[Stored records]
━━━
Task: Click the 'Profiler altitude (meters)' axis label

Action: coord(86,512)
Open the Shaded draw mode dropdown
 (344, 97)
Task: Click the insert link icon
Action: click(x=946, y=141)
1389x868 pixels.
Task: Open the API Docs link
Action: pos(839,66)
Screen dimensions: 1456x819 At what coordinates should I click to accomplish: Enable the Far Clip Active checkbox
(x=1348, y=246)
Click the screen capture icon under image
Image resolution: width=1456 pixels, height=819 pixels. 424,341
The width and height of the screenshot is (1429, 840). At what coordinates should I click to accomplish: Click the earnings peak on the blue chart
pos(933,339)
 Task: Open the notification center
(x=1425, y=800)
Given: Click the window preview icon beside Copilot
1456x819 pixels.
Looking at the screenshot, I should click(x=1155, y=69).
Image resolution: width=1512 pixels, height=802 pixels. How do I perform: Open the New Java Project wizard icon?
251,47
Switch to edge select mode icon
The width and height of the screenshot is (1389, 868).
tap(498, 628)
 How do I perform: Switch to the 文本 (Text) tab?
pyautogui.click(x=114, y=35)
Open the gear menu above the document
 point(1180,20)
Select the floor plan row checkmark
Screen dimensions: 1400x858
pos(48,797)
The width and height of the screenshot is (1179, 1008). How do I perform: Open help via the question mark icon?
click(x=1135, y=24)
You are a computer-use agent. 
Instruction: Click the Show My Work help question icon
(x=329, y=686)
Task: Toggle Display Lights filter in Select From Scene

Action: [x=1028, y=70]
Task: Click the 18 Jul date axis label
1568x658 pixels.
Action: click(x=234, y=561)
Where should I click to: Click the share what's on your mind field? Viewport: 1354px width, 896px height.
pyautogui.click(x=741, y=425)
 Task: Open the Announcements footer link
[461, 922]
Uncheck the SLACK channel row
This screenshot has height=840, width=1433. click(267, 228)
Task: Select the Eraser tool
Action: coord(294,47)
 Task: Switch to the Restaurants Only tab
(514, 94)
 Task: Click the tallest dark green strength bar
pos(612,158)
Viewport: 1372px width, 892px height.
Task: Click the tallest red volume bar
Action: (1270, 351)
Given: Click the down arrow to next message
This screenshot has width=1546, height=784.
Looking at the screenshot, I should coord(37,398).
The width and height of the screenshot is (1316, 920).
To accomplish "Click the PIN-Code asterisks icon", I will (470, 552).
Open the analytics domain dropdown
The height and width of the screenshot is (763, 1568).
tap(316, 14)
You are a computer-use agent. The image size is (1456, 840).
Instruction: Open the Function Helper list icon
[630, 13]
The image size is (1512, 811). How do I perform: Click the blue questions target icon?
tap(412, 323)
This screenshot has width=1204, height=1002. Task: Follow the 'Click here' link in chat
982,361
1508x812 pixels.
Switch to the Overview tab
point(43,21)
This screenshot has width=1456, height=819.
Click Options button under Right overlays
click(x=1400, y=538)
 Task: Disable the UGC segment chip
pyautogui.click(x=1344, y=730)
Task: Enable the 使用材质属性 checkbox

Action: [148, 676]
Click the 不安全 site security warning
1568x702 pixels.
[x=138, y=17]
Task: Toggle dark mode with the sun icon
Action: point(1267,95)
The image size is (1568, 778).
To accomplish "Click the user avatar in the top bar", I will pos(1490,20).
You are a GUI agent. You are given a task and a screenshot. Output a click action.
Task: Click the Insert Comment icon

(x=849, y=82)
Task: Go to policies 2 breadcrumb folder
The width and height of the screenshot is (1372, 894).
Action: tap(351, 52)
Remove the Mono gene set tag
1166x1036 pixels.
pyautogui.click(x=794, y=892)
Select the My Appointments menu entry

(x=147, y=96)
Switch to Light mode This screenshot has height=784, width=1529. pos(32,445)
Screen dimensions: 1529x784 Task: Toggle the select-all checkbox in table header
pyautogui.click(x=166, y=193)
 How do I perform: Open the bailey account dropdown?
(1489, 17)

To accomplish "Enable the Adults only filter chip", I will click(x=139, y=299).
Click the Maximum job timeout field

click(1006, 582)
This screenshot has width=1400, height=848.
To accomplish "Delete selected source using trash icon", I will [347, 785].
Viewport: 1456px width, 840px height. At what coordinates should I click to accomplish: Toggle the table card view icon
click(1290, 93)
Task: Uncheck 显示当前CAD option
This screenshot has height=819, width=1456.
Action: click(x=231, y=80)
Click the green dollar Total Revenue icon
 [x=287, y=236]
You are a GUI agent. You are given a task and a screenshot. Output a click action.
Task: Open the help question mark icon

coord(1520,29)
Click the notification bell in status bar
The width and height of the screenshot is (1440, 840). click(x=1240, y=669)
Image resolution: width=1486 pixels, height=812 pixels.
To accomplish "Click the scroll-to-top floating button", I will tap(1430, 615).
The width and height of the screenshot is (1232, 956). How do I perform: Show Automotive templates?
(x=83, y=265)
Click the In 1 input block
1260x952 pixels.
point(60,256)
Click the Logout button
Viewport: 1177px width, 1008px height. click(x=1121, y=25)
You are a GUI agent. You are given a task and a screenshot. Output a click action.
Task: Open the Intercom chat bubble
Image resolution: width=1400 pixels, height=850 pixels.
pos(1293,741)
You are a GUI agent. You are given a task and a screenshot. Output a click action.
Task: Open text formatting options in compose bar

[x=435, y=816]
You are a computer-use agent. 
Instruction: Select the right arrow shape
━━━
EXERCISE: Could you set down each entry above word for word?

RESULT FOR THIS EXERCISE:
Task: Click the 'Profiler altitude (meters)' axis label

Action: coord(86,512)
Open the Shaded draw mode dropdown
 (344, 97)
Task: Click the insert link icon
Action: click(x=946, y=141)
1389x868 pixels.
Task: Open the API Docs link
Action: pos(839,66)
Screen dimensions: 1456x819 At what coordinates should I click to accomplish: Enable the Far Clip Active checkbox
(x=1348, y=246)
Click the screen capture icon under image
Image resolution: width=1456 pixels, height=819 pixels. 424,341
The width and height of the screenshot is (1429, 840). At what coordinates should I click to accomplish: Click the earnings peak on the blue chart
pos(933,339)
 Task: Open the notification center
(x=1425, y=800)
Given: Click the window preview icon beside Copilot
1456x819 pixels.
Looking at the screenshot, I should click(x=1155, y=69).
Image resolution: width=1512 pixels, height=802 pixels. How do I perform: Open the New Java Project wizard icon?
251,47
Switch to edge select mode icon
The width and height of the screenshot is (1389, 868).
tap(498, 628)
 How do I perform: Switch to the 文本 (Text) tab?
pyautogui.click(x=114, y=35)
Open the gear menu above the document
 point(1180,20)
Select the floor plan row checkmark
Screen dimensions: 1400x858
pos(48,797)
The width and height of the screenshot is (1179, 1008). How do I perform: Open help via the question mark icon?
click(x=1135, y=24)
You are a computer-use agent. 
Instruction: Click the Show My Work help question icon
(x=329, y=686)
Task: Toggle Display Lights filter in Select From Scene

Action: [x=1028, y=70]
Task: Click the 18 Jul date axis label
1568x658 pixels.
Action: click(x=234, y=561)
Where should I click to: Click the share what's on your mind field? Viewport: 1354px width, 896px height.
pyautogui.click(x=741, y=425)
 Task: Open the Announcements footer link
[461, 922]
Uncheck the SLACK channel row
This screenshot has height=840, width=1433. click(267, 228)
Task: Select the Eraser tool
Action: coord(294,47)
 Task: Switch to the Restaurants Only tab
(514, 94)
 Task: Click the tallest dark green strength bar
pos(612,158)
Viewport: 1372px width, 892px height.
Task: Click the tallest red volume bar
Action: (1270, 351)
Given: Click the down arrow to next message
This screenshot has width=1546, height=784.
Looking at the screenshot, I should coord(37,398).
The width and height of the screenshot is (1316, 920).
To accomplish "Click the PIN-Code asterisks icon", I will (470, 552).
Open the analytics domain dropdown
The height and width of the screenshot is (763, 1568).
tap(316, 14)
You are a computer-use agent. The image size is (1456, 840).
Instruction: Open the Function Helper list icon
[630, 13]
The image size is (1512, 811). How do I perform: Click the blue questions target icon?
tap(412, 323)
This screenshot has width=1204, height=1002. Task: Follow the 'Click here' link in chat
982,361
1508x812 pixels.
Switch to the Overview tab
point(43,21)
This screenshot has width=1456, height=819.
Click Options button under Right overlays
click(x=1400, y=538)
 Task: Disable the UGC segment chip
pyautogui.click(x=1344, y=730)
Task: Enable the 使用材质属性 checkbox

Action: [148, 676]
Click the 不安全 site security warning
1568x702 pixels.
[x=138, y=17]
Task: Toggle dark mode with the sun icon
Action: point(1267,95)
The image size is (1568, 778).
To accomplish "Click the user avatar in the top bar", I will pos(1490,20).
You are a GUI agent. You are given a task and a screenshot. Output a click action.
Task: Click the Insert Comment icon

(x=849, y=82)
Task: Go to policies 2 breadcrumb folder
The width and height of the screenshot is (1372, 894).
Action: tap(351, 52)
Remove the Mono gene set tag
1166x1036 pixels.
pyautogui.click(x=794, y=892)
Select the My Appointments menu entry

(x=147, y=96)
Switch to Light mode This screenshot has height=784, width=1529. pos(32,445)
Screen dimensions: 1529x784 Task: Toggle the select-all checkbox in table header
pyautogui.click(x=166, y=193)
 How do I perform: Open the bailey account dropdown?
(1489, 17)

To accomplish "Enable the Adults only filter chip", I will click(x=139, y=299).
Click the Maximum job timeout field

click(1006, 582)
This screenshot has width=1400, height=848.
To accomplish "Delete selected source using trash icon", I will [347, 785].
Viewport: 1456px width, 840px height. At what coordinates should I click to accomplish: Toggle the table card view icon
click(1290, 93)
Task: Uncheck 显示当前CAD option
This screenshot has height=819, width=1456.
Action: click(x=231, y=80)
Click the green dollar Total Revenue icon
 [x=287, y=236]
You are a GUI agent. You are given a task and a screenshot. Output a click action.
Task: Open the help question mark icon

coord(1520,29)
Click the notification bell in status bar
The width and height of the screenshot is (1440, 840). click(x=1240, y=669)
Image resolution: width=1486 pixels, height=812 pixels.
To accomplish "Click the scroll-to-top floating button", I will tap(1430, 615).
The width and height of the screenshot is (1232, 956). How do I perform: Show Automotive templates?
(x=83, y=265)
Click the In 1 input block
1260x952 pixels.
point(60,256)
Click the Logout button
Viewport: 1177px width, 1008px height. click(x=1121, y=25)
You are a GUI agent. You are given a task and a screenshot. Output a click action.
Task: Open the Intercom chat bubble
Image resolution: width=1400 pixels, height=850 pixels.
pos(1293,741)
You are a GUI agent. You are given a task and a screenshot. Output a click action.
Task: Open text formatting options in compose bar

[x=435, y=816]
You are a computer-use agent. 
Instruction: Select the right arrow shape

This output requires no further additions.